There is a backdoor impoverishment that comes with selfish-priority. In our obsession to make sure we are being filled with things like possessions, provisions, securities, we end up emptying ourselves of things like compassion, consideration, love. What a tragedy to be left with everything we think we need and nothing of what others most need.
In Philippians 2:3-4 Paul answers the problem of selfishness with a call to otherness. He writes, “Do nothing from selfishness of empty conceit, but with humility of mind let each of you regard one another as more important than himself; do not merely look out for your own interests, but also for the interests of others.”
It is a good thing to model otherness when we are among people who are anxious and prone to put themselves first. But the truth is, practicing otherness is also of great value for us when we are threatened with anxious uncertainty. For in stepping outside of ourselves we find solidarity with God.

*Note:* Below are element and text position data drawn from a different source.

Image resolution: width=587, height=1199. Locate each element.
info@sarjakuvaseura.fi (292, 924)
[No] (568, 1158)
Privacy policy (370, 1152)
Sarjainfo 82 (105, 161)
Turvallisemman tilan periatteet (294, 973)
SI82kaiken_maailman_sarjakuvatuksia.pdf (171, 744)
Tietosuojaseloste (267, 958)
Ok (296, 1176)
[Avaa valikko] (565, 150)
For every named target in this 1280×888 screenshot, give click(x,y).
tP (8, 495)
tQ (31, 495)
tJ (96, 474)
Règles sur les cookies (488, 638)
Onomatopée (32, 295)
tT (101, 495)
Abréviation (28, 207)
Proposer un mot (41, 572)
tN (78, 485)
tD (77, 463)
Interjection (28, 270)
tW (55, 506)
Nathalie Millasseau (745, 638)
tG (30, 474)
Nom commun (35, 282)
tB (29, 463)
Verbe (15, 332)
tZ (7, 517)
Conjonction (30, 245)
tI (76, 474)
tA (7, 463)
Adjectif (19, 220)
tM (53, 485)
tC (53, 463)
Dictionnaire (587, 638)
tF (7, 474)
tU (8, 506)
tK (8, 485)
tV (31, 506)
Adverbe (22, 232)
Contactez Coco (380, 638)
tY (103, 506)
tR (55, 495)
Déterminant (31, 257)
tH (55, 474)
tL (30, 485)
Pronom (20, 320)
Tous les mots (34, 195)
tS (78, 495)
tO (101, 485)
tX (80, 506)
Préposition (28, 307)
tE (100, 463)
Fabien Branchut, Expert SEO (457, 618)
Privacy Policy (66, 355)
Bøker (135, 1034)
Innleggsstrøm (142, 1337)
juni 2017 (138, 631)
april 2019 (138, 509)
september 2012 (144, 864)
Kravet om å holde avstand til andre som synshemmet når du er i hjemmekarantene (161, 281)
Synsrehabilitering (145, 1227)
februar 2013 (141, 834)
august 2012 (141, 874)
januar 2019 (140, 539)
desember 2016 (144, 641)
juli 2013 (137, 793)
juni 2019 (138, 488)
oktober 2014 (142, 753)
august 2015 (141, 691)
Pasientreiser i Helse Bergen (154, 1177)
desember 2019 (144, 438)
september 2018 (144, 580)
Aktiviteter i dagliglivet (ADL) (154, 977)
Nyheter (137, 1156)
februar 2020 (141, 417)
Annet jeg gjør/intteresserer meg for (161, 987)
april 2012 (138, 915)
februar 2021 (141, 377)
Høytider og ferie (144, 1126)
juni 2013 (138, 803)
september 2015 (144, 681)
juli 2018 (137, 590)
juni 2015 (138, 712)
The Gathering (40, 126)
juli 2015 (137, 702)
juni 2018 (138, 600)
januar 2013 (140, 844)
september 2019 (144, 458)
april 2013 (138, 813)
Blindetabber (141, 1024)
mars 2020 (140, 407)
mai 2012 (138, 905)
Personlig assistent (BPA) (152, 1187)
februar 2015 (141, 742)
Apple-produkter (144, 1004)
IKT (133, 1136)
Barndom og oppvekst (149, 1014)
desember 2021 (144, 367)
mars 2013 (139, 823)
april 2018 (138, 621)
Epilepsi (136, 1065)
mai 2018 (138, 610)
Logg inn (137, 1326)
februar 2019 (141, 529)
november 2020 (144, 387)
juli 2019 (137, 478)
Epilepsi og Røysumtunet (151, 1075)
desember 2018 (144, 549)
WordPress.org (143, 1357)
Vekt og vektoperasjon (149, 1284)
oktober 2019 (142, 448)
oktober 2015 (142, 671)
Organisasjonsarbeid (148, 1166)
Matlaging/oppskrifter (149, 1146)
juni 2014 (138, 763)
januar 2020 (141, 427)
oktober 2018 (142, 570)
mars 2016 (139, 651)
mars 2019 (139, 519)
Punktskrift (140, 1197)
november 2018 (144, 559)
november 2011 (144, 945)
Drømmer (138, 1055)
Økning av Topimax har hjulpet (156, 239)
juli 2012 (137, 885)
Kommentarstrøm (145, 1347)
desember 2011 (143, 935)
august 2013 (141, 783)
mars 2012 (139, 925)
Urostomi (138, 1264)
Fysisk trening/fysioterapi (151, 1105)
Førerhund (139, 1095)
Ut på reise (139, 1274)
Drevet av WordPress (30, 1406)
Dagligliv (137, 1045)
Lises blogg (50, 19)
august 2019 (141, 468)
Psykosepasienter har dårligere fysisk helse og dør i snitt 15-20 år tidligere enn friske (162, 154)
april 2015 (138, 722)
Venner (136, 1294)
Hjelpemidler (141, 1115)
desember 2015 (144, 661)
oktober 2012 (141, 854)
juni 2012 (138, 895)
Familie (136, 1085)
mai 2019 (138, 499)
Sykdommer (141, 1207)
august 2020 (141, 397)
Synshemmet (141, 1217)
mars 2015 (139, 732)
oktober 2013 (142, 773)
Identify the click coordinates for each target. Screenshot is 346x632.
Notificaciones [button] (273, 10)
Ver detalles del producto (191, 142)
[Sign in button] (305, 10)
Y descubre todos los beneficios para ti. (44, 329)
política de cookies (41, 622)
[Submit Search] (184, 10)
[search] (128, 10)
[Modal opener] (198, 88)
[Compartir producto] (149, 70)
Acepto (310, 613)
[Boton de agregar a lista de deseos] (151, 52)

I recall the words of the hymn, “God, Whose Giving”:
“Skills and time are ours for pressing
Toward the goals of Christ, Thy Son:
Men at peace in health and freedom,
Races joined, the church made one.
Now direct our daily labor,
Lest we strive for self alone;
Born with talents make us servants
Fit to answer at Thy throne.”
In calling us to practice otherness, Paul gives us this incentive: “that you may prove yourselves to be blameless and innocent, children of God above reproach in the midst of a crooked and perverse generation, among whom you appear as lights in the world.”
Prayer: Heavenly Father, open my eyes today to see those around me and open my hands to care for their need.